DATA EXTRACTS:
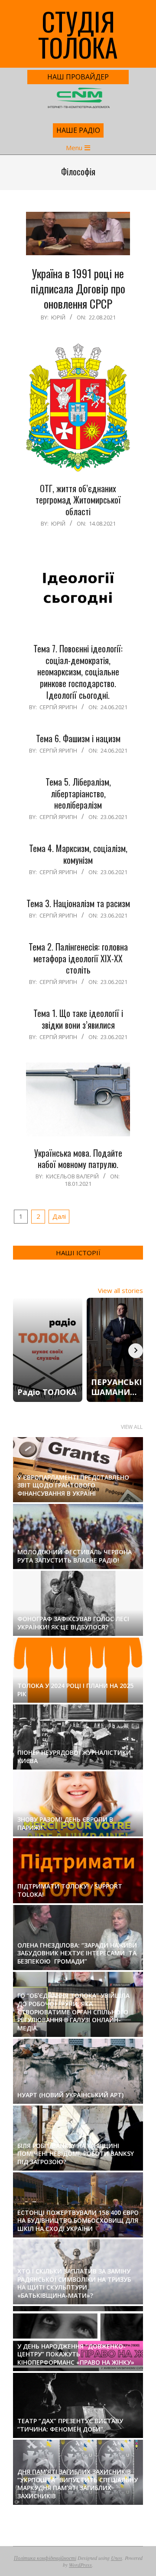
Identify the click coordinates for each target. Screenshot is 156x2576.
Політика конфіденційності (45, 2557)
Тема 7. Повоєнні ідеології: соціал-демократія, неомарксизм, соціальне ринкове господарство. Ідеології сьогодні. (78, 671)
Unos (116, 2557)
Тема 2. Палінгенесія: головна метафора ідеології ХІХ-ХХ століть (78, 958)
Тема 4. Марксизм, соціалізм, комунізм (78, 854)
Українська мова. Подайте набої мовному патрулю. (78, 1158)
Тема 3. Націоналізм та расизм (78, 903)
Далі (59, 1216)
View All (132, 1427)
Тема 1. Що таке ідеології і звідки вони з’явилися (78, 1019)
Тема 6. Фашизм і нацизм (78, 738)
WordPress (80, 2564)
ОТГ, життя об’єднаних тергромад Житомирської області (78, 500)
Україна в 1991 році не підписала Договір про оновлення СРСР (78, 288)
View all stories (120, 1290)
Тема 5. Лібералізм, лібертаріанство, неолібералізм (78, 793)
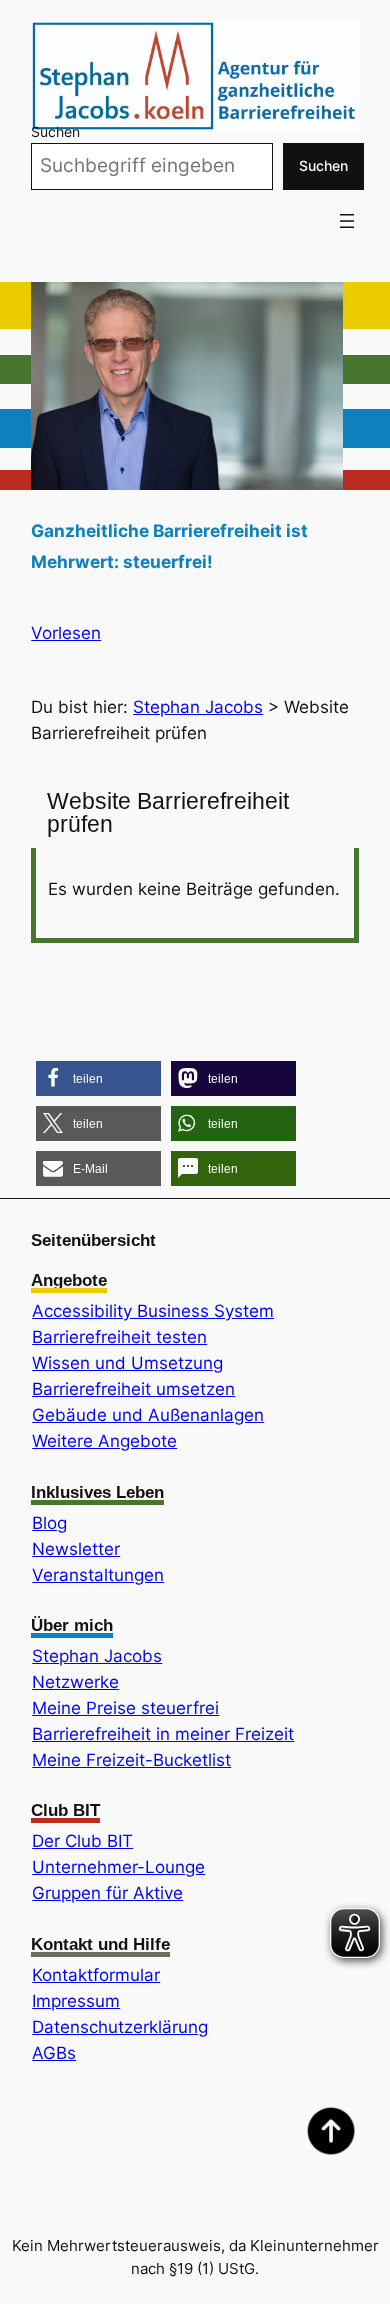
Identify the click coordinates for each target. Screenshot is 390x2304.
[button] (98, 1078)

REQUIRED WORK: Copy each line containing the word "coordinates" from the data.

WRITTEN SOLUTION:
Identify the click coordinates for each target. Screenshot is 156x2576.
Identify the click coordinates for each target. Screenshot is 390x2304.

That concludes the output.